Bft Franchise · 2025 FDDAnswer from 2025 FDD Document
This Franchise Agreement (this "Agreement") is made effective as of the Effective Date by and between BFT FRANCHISE SPV, LLC, a Delaware limited liability company with its principal business address at 17877 Von Karman Ave., Suite 100 Irvine, CA 92614 ("Franchisor"), and the person or entity identified as the "Franchisee" in the signature blocks below ("Franchisee," and together with Franchisor, the "Parties"). The Effective Date is the date Franchisor signs this Agreement as shown beneath its signature hereto.
RECITALS
Franchisor owns, administers and grants franchises for a system of fitness studios that (a) offer and sell specialized instruction and related services ("Approved Services") and merchandise and other products ("Approved Products"), (b) are currently identified by the trademark "BFT" and related designs and use other related trademarks and service marks designated from time to time by Franchisor (the "Marks"), (c) reflect distinctive interior design and display procedures, and color scheme and décor (the "Trade Dress"), and (d) operate using a designated "System" which includes the Marks, Trade Dress and certain of Franchisor's other intellectual property including trade secrets, copyrights, confidential and proprietary information, and designated training and exercise methods and know-how, fitness equipment, furniture and fixtures, marketing, advertising and sales promotions, cost controls, accounting and reporting procedures, and personnel management systems (each, a "BFT Studio" and collectively, the "BFT Studios").
Franchisee has requested that Franchisor grant it a franchise to own and operate a BFT Studio and, to support its request, has provided Franchisor with certain information about its experience, skills and resources (the "Application Materials"). Franchisee has independently investigated the business contemplated by this Agreement and recognizes that the nature of the business may change over time.
Franchisor is willing to grant Franchisee's request on the terms and conditions contained in this Agreement.
NOW, THEREFORE, in consideration of and reliance on the foregoing Recitals (which are incorporated herein by reference), the agreements described below, and other valuable consideration, receipt and sufficiency of which are acknowledged, the Parties agree as follows:
Source: Item 23 — RECEIPTS (FDD pages 79–265)

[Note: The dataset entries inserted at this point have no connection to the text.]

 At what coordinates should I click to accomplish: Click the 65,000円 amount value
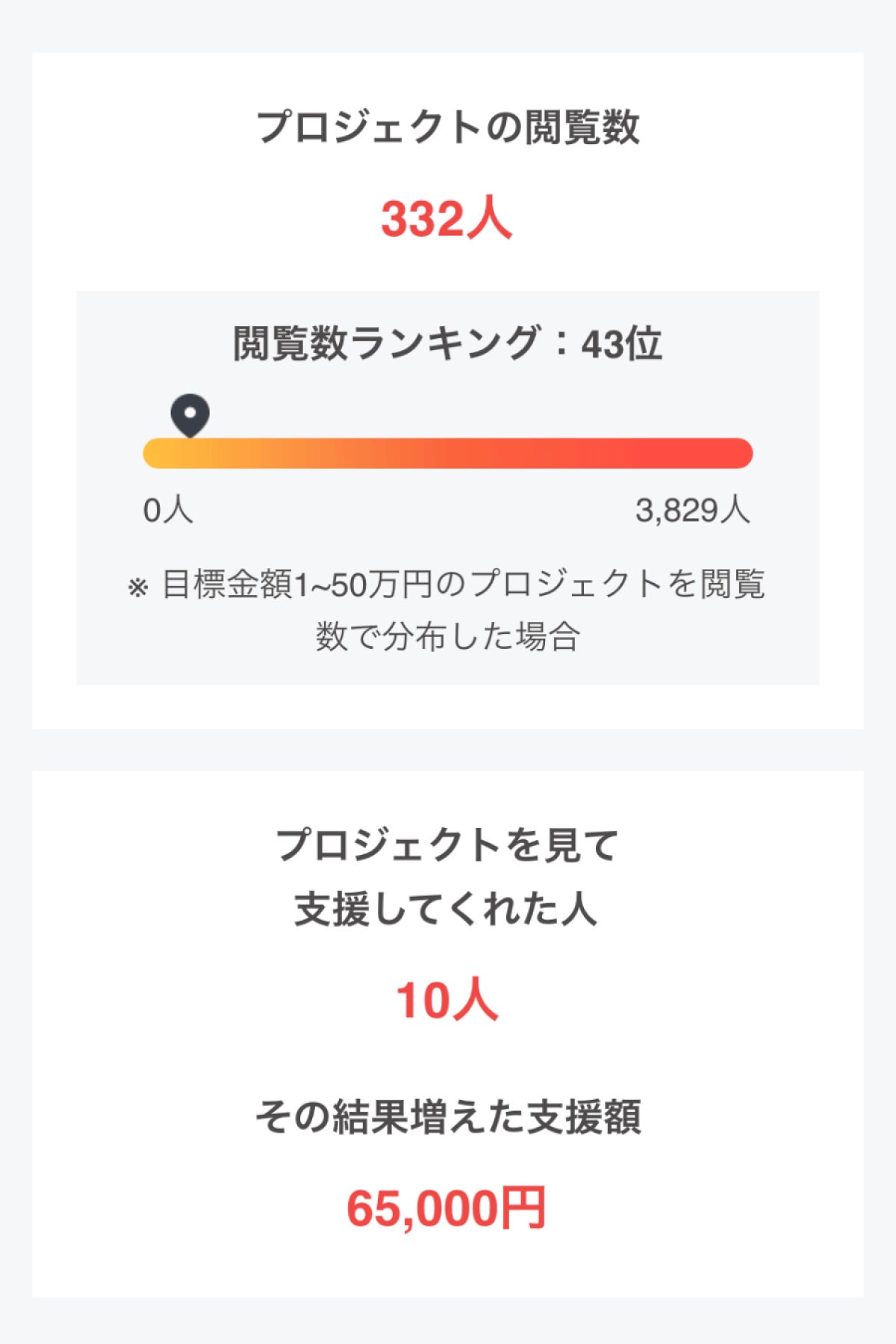tap(447, 1208)
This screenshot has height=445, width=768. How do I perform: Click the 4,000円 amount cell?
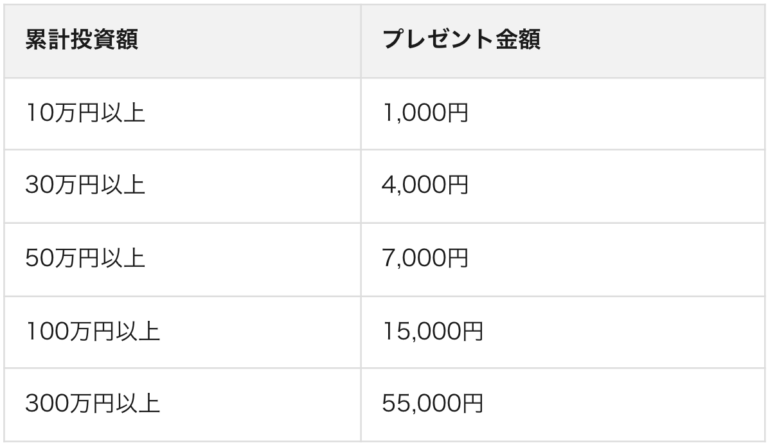coord(425,186)
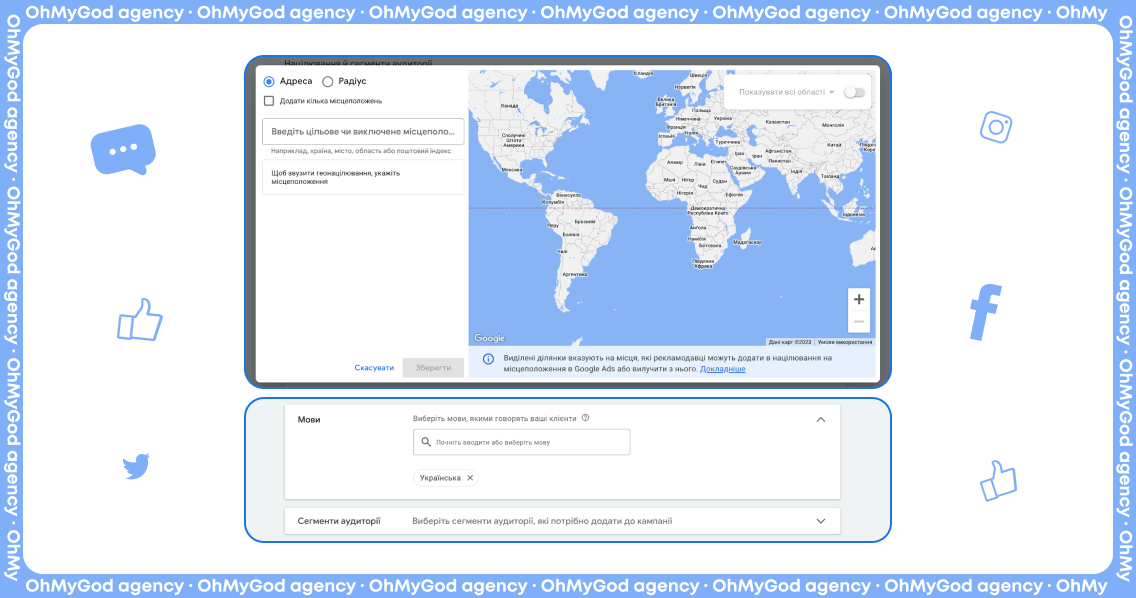
Task: Zoom in on the map with plus
Action: click(858, 299)
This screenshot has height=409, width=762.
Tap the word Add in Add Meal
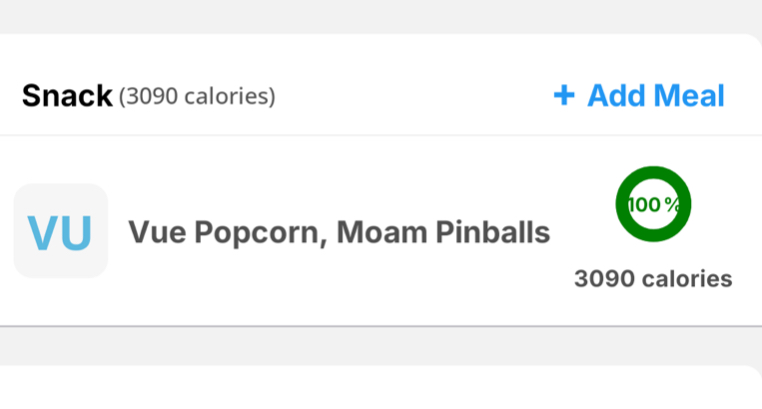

What This Means (2025 FDD)
According to the 2025 Bft Franchise Disclosure Document, the franchise agreement is made between BFT FRANCHISE SPV, LLC, referred to as "Franchisor," and the franchisee. While the agreement itself is between the franchisor and franchisee, Bft's affiliates are referenced in the document in several contexts, implying their involvement in certain aspects of the franchise relationship.
Specifically, Bft reserves certain rights for itself and its affiliates, such as the right to operate or license others to operate Bft Studios outside the franchisee's designated territory. Additionally, Bft and its affiliates have no liability to the franchisee and its affiliates for any errors or omissions from the confidential information provided. In the event of an assignment of the Lease to Franchisor, Franchisor may further assign this Lease, subject to Landlord's consent, to a duly authorized franchisee of Franchisor.
Furthermore, when a franchisee seeks a successor franchise agreement, they must execute a general release that covers claims against Bft and its affiliates. These references suggest that while Bft's affiliates are not direct parties to the franchise agreement, they have certain rights, protections, and involvement in the broader franchise system, which could impact a franchisee's operations and relationship with the overall Bft brand.